Stephen King Says to Stop Whining About Spoilers

Stephen King has a message for spoiler alarmists: relax. In a sharp tribute to Daphne du Maurier, he argues the best stories are spoiler-proof—the suspense comes from masterful craft, not a single reveal.
Stephen King just used a Guardian piece to poke at spoiler culture while tipping his hat to Dame Daphne du Maurier, and he did not tiptoe around it.
King vs spoilers
In an essay for The Guardian, King pauses his praise of du Maurier to wade into the forever argument about spoilers. He says the term itself is a relatively recent internet-and-social-media creation, and he is over it. His take: if a story is actually good, you can’t really ruin it by knowing where it ends, because the fun is getting there.
'I find "You spoiled it!" to be, typically, the cry of spoilt people.'
That’s the tone throughout: blunt.
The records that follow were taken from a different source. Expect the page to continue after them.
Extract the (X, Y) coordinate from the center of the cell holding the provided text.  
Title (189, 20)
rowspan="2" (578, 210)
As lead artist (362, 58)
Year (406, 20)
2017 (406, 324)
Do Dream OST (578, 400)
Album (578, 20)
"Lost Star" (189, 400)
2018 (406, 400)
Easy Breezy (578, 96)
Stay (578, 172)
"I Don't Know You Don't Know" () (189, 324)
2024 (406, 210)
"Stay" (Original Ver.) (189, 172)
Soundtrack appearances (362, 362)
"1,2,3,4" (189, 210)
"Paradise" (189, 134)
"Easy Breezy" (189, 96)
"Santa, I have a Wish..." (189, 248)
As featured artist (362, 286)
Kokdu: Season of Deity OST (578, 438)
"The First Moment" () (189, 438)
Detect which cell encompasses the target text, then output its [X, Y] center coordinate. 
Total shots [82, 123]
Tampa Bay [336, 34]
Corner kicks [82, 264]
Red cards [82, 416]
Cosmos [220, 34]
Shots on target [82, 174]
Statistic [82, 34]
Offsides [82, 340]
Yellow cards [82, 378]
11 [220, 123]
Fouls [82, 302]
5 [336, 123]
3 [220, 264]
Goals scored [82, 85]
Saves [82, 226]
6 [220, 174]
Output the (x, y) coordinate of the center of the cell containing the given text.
He argues the best stories hold up even when you know the ending, because the ride matters more than the destination.
Why du Maurier is the exception
King is not just venting. He uses du Maurier to make a point about endings. Her horror tales, he says, land in this uneasy, deliberately unsettled place where she lets the reader finish the job in their head. Because of that, he believes talking about them in detail really does deflate their impact. He calls her a master storyteller — 'diabolical,' even — and you can hear the admiration in the way he warns people not to over-explain her work.
Why this is coming up now
The timing is not random. King’s piece arrives alongside the release of 'After Midnight: Thirteen Chilling Tales,' a new collection of du Maurier’s dark short fiction. The book comes with a fresh introduction by King himself, which makes his spoiler stance — and his du Maurier praise — feel like both a heartfelt tribute and a heads-up: go in as blind as you can, because that’s how her stories hurt best.